While it is impossible to know for certain how this all will play out, there are certain changes building undeniable momentum--reduced liquidity, increased oversight and regulation and demands for increased transparency. While all of these changes will have an impact on our industry, the scope and depth of the impact is yet to be seen. Some changes will impact us sooner, others later, and the staying power of the changes will vary.
That said, once we've enjoyed the benefits of employer-benefiting changes like increased pricing transparency, it will be impossible to put the proverbial genie back in the bottle--there will be permanent changes to the industry. While there has been a move toward increased TPA pricing transparency for quite some time, the current fiscal crisis will only accelerate the adoption of this issue and the principles behind it.
As the president of a TPA, I've made no secret of my stance on transparency in pricing. As I see it, the issue is critical to the health of our industry and to the quality of our claim outcomes. My company, Specialty Risk Services, does not participate in any so-called wholesale-retail relationships with vendors that are paid using our own clients' money, nor does SRS request or accept administrative fee arrangements from them.
We made this commitment when we started our company and we are unwavering in our dedication to this issue. We are supported in this belief by a corporate culture of transparency that starts at the top, with our parent company, The Hartford Financial Services Group Inc.--selected as one of the "World's Most Ethical Companies" in 2008 by Ethisphere magazine.
I am happy to see that our stance is beginning to gain more vocal support and a higher profile in the industry with Peter Rousmaniere's column in the Sept. 15, 2008 issue of this magazine (and his column in the July 2007 issue). As the rest of the industry moves toward our stance, transparency and clarity in pricing will reap tremendous benefits for employers, as well as improved outcomes for all involved.
In a marketplace where marking up vendors' invoices and paying them with clients' money has been the norm and revenue sharing is expected, there is a certain leap of faith that companies make when selecting a TPA. While some claim administration prices can be compared as various TPAs are evaluated, the true cost of a claim is typically well beyond the initial price, and very difficult, if not impossible to pin down.
In the past this discrepancy was a cost of doing business, data was simply not offered, and employers simply accepted (if they were aware at all) that revenue sharing would occur behind the scenes. Most TPAs had good intentions in entering into these agreements, as price competition and soaring costs increased the appeal of alternative sources of revenue. However, due to the perfect storm of increased scrutiny and a competitive market where this information is now being disclosed--murky TPA pricing will become increasingly unacceptable to employers.
In an increasingly competitive world, no area can be overlooked in the quest for efficiency, improvement and better outcomes. Those who would say that employers don't see pricing transparency as critical do not fully appreciate the pervasiveness of the problem or the impact on claim outcomes. Nor do they appreciate the discrepancies that exist from company to company.

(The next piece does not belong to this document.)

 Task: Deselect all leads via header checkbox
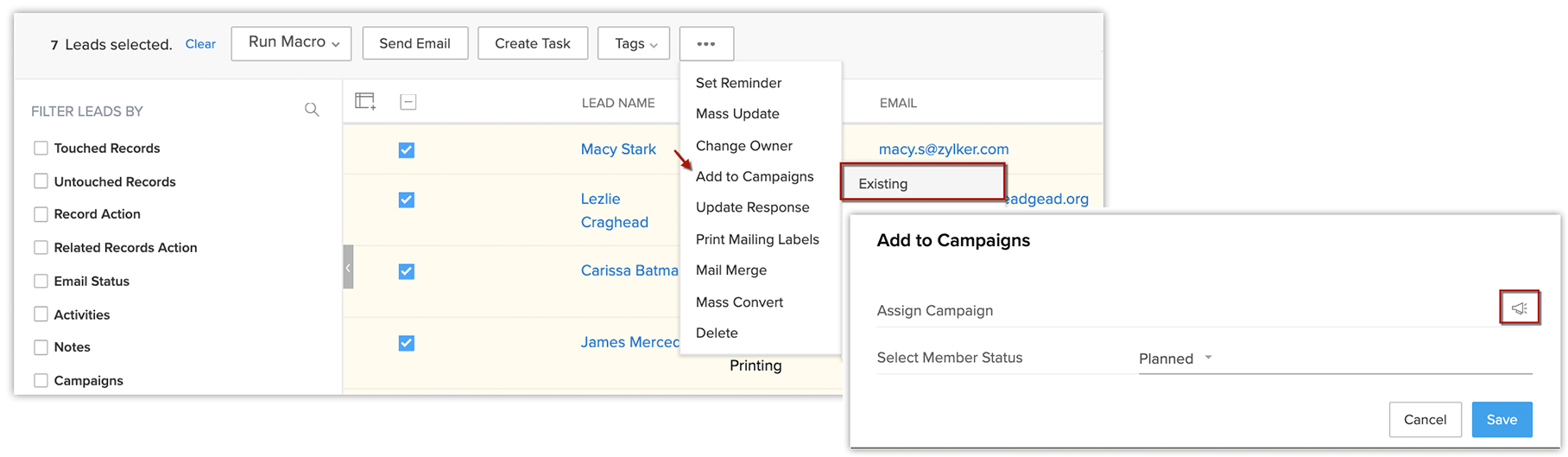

It is not unusual to have volume discounts on vendor charges that are not passed on to employers, and have the doubly adverse effect of dramatically increasing usage volume. Similarly, when the total number of claims referred for nurse case management is double that of the industry standard, there is a profound impact to the bottom line, without an impact on outcomes or quality of care. When, in addition to the number of cases, the total number of hours per case is several times that of the industry, the impact is staggering.
As a fiduciary of the employer's money, TPAs have a unique position of responsibility and a duty to the employer. Like any business partner, it is critical to be conceptually aligned with your TPA and have shared, not competing, interests. With an undisclosed revenue-sharing structure or wholesale-retail agreement, there is an unnecessary element of complexity to the interaction.
Suddenly, instead of both parties being on the same page making decisions relative to claim outcomes, there is a need to balance an extraneous revenue source that may or may not align with the interests of the employer.
The issue of pricing transparency is not meant in any way to challenge a TPA's need to generate a reasonable profit. Ultimately the issue is not one of profitability or even price, the issue comes down to clarity.
Full disclosure eliminates the possibility for undermining the quality of claims with competing financial interests. By fully understanding how your TPA makes money and by ensuring they share your interests, you will be in a position to focus on adding value and creating the best possible outcomes.
As the financial crisis increases the call for more transparency in business dealings, let's have our industry lead the way by demanding transparency in all TPA pricing. It is reasonable to expect disclosure of the current revenue sharing agreement that your TPA has with any of the vendors they engage on your behalf and pay using your money. Asking for this disclosure will shed light on the nature of your partnership with your TPA and provide insight into your total cost of risk.
As painful as the financial crisis is, we can take heart in the positive changes that will come out of it--full disclosure, transparent pricing and the ability to do the right thing for employers, employees and insurers.